Jonathan — Sat, 15 Nov 2008 10:06:33 +0000

@bart – not my bank. My secure login page requires a unique key (not “password” fielded so everyone could read it off my screen), and then my date of birth, and THEN 3 characters from my X-digit secure password. The idea is that even if someone has a keylogger installed on the machine, they still can’t snag my full password.

The point is that phones are just a bad way to do this. There’s no convenient way to do security checks over the phone, so why do banks insist on using them for people like us, for whom plenty of secure channels already exist?

A great example is Egg – I’ve never received a call from them, because all comms go through their website’s secure messaging system. I get email, but all it says is “go log in”. Yes, that’s open to phishing, but it’s better than some random scammer phoning me up and asking me straight out for my details.

By: Zarate

Zarate — Sat, 15 Nov 2008 08:53:48 +0000

Another one here from Barclays UK. Once I asked them how could I be sure they were calling from Barclays. The guy on the phone gave up after 5 minutes because I was refusing to “identify” myself.

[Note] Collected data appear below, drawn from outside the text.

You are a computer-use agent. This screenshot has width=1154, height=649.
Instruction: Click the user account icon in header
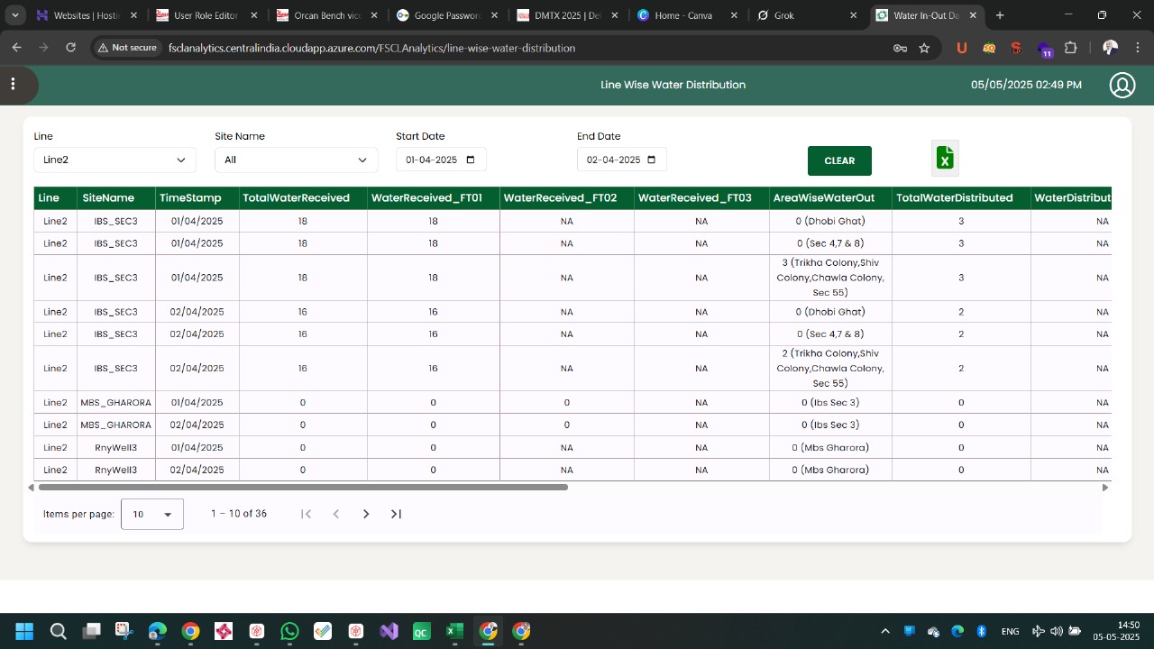coord(1122,84)
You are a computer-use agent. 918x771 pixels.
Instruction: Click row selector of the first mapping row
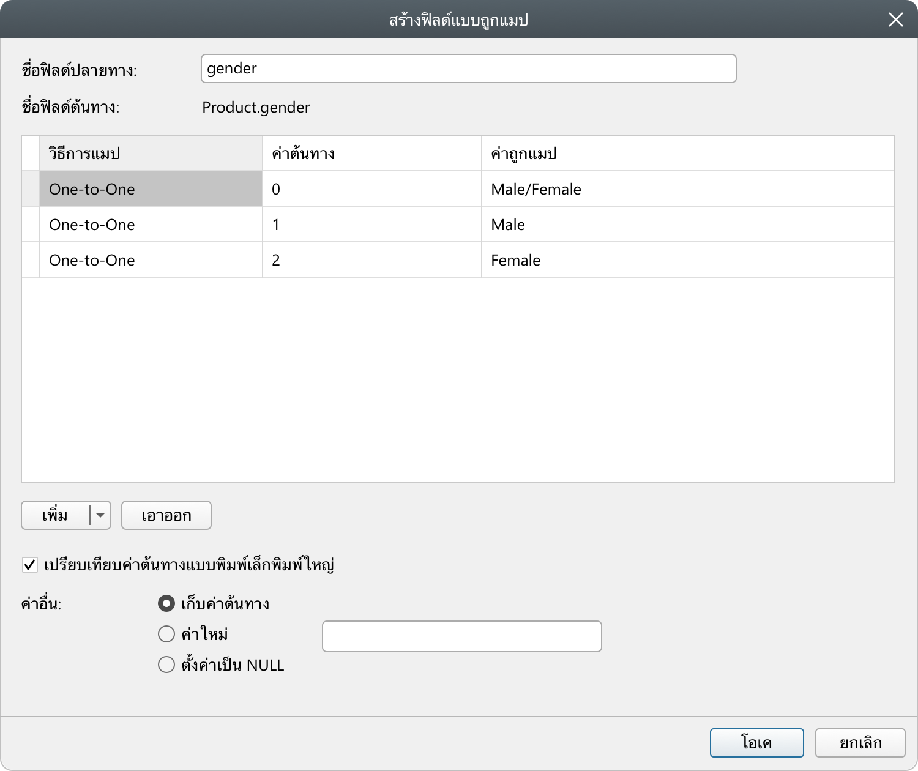[31, 189]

On another call I asked them again if _they_ could identify and the girl asked me: “What you want to know from you? I’ve your date of birth, date when you opened your account, visa number or I can give you any piece of your data so you can verify this is an honest call”.

By: bart

bart — Sat, 15 Nov 2008 07:46:57 +0000

@ jonathan:

The banks website would require all 8 digits to log in. That’s a secure connection, which you can check by the https protocol and the genuine url of the bank. On the phone, you don’t have those checks, so you don’t give out your full PIN code. Or put it like this: if my colleague at work would overhear me saying those 8 digits on the phone, then he could fish up my account number via my last invoice, and log into my bank account online. So basically: online you always need the full 8 digits, on the phone you can never give out the full PIN. Still seems solid to me.

By: Aral

Aral — Fri, 14 Nov 2008 19:10:28 +0000

@Tom: which at signs? :)

By: Tom Morris

Tom Morris — Fri, 14 Nov 2008 18:18:35 +0000

Robert: not so. There are plenty of ways to communicate securely. Public-key encrypted e-mail, or instant message.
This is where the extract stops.